How to Recognise and Name the Infinity Loop

The first step in breaking a relationship pattern is learning to see it. When you name the loop, you shift from “you versus me” to “us versus the pattern.” Some couples call it “our infinity loop,” “the reach-and-retreat cycle,” or “that spiral we get stuck in.” Once it has a name, you can catch it in real time and start responding differently.

Five Practical Steps to Break the Loop

  1. Pause and notice.
    When tension rises, take a breath and say, “I think we’re getting stuck in our loop.” Awareness interrupts automatic reactions.

  2. Identify your side.
    Are you the one who reaches out or the one who retreats? Both roles make sense.
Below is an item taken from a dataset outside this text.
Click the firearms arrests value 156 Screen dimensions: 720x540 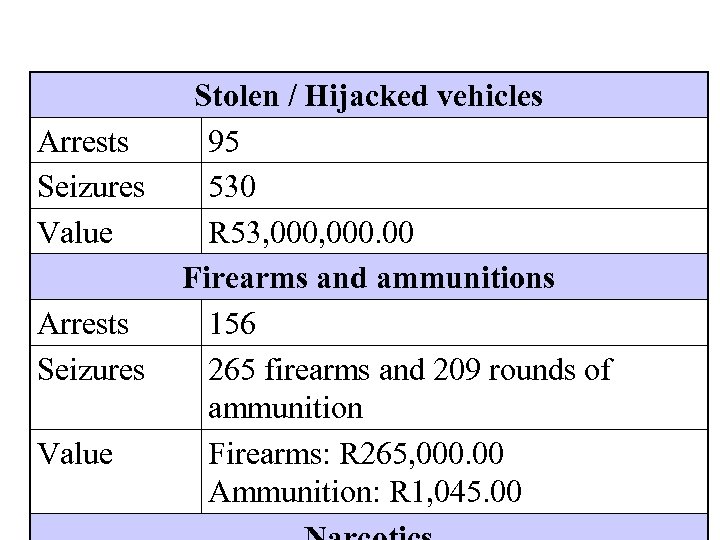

Understanding your instinct is the first step to changing it.

  3. Speak from emotion, not accusation.
    Replace “You never listen” with “I’m feeling alone right now and need some reassurance.” It’s softer, clearer, and easier for your partner to hear.

  4. Respect regulation needs.
    Some people calm down through space, others through connection. Both are valid. Communicate what helps you come back to balance.

  5. Repair the disconnection.
    Every couple loops sometimes. The key is how quickly you reconnect: “I got overwhelmed and shut down, but I care about you and want to try again.”

Why This Matters for Neurodivergent Couples

Neurodivergent relationships often have heightened emotional and sensory dynamics. Visual tools, written scripts, or drawing out your infinity loop together can make invisible patterns visible. This helps both partners stay grounded in compassion instead of confusion and overwhelm. Understanding how your brains and bodies respond differently can turn conflict into deeper connection.

The Takeaway

The infinity loop is not a sign that your relationship is broken, it’s a sign that both of you are trying to feel safe, just in different ways. The goal isn’t to never argue; it’s to make the loop safe enough that you can find your way back to each other faster. Once your attachment system experiences that even if you experience conflict or disconnection you will repair and find your way back to connection, suddenly the protective responses kick in less and less, as interactions feel emotionally safer.

If you’re tired of repeating the same patterns and want to understand how to change them, therapy can help you break the loop. Through self-awareness, emotional regulation, and communication strategies, you can shift the dynamic and create calmer, more connected relationships.